On Thu, May 12, 2022 at 13:50:08 +0200, Peter Krempa wrote:
On Tue, May 10, 2022 at 17:21:11 +0200, Jiri Denemark wrote:
> This phase marks a migration protocol as broken in a post-copy phase.
> Libvirt is no longer actively watching the migration in this phase as
> the migration API that started the migration failed.
>
> This may either happen when post-copy migration really fails (QEMU
> enters postcopy-paused migration state) or when the migration still
> progresses between both QEMU processes, but libvirt lost control of it
> because the connection between libvirt daemons (in p2p migration) or a
> daemon and client (non-p2p migration) was closed. For example, when one
> of the daemons was restarted.
>
> Signed-off-by: Jiri Denemark <jdenemar(a)redhat.com>
> ---
> src/qemu/qemu_migration.c | 15 +++++++++++----
> src/qemu/qemu_process.c | 16 +++++++++++++---
> 2 files changed, 24 insertions(+), 7 deletions(-)
>
[...]
> @@ -6327,9 +6334,9 @@ qemuMigrationProcessUnattended(virQEMUDriver *driver,
> vm->def->name);
>
> if (job == VIR_ASYNC_JOB_MIGRATION_IN)
> - phase = QEMU_MIGRATION_PHASE_FINISH3;
> + phase = QEMU_MIGRATION_PHASE_FINISH_RESUME;
> else
> - phase = QEMU_MIGRATION_PHASE_CONFIRM3;
> + phase = QEMU_MIGRATION_PHASE_CONFIRM_RESUME;
>
> if (qemuMigrationJobStartPhase(vm, phase) < 0)
> return;
This hunk seems to be misplaced or at least doesn't really seem to be
related to anything this patch is claiming to do.

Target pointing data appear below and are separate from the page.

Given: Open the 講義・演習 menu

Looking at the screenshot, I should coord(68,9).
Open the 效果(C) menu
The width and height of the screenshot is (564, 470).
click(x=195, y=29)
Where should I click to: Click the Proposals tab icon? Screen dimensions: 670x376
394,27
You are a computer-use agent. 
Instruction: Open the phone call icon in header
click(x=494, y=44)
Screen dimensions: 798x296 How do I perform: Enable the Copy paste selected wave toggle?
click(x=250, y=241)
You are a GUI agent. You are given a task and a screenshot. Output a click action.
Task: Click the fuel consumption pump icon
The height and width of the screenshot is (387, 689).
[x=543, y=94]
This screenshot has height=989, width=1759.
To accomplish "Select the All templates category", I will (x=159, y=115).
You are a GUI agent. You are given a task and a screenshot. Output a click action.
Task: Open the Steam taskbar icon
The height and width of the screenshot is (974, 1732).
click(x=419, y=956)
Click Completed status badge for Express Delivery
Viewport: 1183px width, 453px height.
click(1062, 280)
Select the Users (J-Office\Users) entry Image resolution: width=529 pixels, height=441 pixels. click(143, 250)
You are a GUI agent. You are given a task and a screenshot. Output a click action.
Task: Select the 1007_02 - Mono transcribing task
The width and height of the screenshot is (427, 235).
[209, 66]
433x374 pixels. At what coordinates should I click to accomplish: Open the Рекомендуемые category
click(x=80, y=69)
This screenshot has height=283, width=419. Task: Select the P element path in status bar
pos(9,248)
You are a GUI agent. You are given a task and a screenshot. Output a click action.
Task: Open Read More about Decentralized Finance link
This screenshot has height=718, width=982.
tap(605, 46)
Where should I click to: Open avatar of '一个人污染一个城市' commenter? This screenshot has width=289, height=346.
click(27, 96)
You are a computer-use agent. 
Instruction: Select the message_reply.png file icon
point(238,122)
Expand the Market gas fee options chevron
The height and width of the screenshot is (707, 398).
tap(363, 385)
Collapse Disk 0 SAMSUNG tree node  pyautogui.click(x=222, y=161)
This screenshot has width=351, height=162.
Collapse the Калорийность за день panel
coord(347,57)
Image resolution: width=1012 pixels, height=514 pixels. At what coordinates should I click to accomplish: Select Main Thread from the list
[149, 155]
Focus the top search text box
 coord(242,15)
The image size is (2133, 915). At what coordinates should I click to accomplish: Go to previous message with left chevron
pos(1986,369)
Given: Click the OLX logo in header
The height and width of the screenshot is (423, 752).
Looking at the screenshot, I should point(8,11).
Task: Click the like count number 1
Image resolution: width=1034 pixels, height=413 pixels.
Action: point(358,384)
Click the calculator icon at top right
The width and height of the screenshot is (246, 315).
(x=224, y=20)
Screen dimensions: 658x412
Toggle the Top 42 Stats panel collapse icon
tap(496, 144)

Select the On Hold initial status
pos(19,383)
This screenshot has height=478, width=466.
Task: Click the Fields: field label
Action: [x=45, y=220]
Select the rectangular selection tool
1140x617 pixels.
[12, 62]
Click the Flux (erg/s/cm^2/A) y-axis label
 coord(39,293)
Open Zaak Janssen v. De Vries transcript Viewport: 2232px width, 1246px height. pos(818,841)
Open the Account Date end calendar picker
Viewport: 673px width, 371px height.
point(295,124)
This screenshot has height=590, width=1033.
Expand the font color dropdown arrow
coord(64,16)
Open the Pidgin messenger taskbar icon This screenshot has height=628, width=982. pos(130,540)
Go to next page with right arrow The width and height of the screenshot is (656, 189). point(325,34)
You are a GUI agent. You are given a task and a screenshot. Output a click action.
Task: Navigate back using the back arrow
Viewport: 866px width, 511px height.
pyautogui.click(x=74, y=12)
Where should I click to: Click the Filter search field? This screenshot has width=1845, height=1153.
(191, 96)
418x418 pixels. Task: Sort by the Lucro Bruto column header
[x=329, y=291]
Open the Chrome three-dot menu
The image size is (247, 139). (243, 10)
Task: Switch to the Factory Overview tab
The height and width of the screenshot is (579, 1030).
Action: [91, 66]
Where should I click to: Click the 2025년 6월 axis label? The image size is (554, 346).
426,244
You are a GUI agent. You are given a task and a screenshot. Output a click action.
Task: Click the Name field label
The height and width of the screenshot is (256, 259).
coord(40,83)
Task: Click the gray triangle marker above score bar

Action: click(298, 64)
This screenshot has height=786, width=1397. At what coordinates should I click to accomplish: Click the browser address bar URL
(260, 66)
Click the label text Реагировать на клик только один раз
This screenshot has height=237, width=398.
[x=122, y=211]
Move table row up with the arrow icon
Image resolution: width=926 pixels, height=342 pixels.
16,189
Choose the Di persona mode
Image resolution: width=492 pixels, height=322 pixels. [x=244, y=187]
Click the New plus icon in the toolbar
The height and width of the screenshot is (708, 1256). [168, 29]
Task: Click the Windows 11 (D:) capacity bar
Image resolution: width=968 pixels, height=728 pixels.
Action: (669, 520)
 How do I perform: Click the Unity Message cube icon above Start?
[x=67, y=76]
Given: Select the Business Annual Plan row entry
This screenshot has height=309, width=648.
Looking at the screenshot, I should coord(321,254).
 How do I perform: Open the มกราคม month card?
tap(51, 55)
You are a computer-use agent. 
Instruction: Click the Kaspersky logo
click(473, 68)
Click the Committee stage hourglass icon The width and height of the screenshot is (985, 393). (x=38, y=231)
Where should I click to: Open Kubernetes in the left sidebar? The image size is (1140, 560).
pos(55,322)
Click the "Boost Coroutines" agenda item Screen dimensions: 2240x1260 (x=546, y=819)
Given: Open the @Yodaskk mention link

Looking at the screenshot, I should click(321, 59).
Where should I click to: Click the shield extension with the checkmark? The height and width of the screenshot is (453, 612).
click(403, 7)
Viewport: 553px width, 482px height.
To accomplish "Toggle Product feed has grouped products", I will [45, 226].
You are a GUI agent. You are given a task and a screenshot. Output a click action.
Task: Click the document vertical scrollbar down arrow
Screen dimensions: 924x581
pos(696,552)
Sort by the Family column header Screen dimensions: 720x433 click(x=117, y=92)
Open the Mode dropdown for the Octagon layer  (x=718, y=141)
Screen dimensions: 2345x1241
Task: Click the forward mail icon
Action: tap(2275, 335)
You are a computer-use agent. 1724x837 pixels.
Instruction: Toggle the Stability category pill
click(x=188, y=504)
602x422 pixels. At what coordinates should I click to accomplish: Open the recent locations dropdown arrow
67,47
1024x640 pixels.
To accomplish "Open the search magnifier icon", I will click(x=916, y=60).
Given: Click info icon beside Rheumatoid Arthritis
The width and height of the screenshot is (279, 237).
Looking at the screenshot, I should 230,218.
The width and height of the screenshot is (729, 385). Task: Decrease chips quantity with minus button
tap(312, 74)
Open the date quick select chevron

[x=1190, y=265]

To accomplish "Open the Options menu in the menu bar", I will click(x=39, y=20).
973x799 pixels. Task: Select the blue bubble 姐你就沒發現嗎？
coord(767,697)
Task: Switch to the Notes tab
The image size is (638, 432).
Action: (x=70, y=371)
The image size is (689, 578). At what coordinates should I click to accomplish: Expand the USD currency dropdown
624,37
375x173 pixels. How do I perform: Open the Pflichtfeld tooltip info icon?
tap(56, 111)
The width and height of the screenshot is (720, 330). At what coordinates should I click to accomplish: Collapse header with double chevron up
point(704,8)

Thanks to changes in this patch migration is in
QEMU_MIGRATION_PHASE_POSTCOPY_FAILED phase when we get here so to make
it all work, we need to use RESUME phases >
QEMU_MIGRATION_PHASE_POSTCOPY_FAILED. Otherwise qemuMigrationCheckPhase
would complain. Perhaps this could be moved to "Add new migration phases
for post-copy recovery", but I haven't checked for sure.
[..]
> @@ -3751,9 +3752,18 @@ qemuProcessRecoverMigration(virQEMUDriver *driver,
> return -1;
>
> if (rc > 0) {
> + job->phase = QEMU_MIGRATION_PHASE_POSTCOPY_FAILED;
> +
> if (migStatus == VIR_DOMAIN_JOB_STATUS_POSTCOPY) {
> VIR_DEBUG("Post-copy migration of domain %s still running, it
"
> "will be handled as unattended",
vm->def->name);
> +
> + if (state == VIR_DOMAIN_RUNNING)
> + reason = VIR_DOMAIN_RUNNING_POSTCOPY;
> + else
> + reason = VIR_DOMAIN_PAUSED_POSTCOPY;
This bit also doesn't seem to be justified by what this patch is
supposed to do.
Until now broken migration protocol in post-copy phase has been
indicated with VIR_DOMAIN_*_POSTCOPY_FAILED states, which changed in
this patch and we can use the right state here depending on the QEMU
state. That said, it could be moved into a separate patch.
Jirka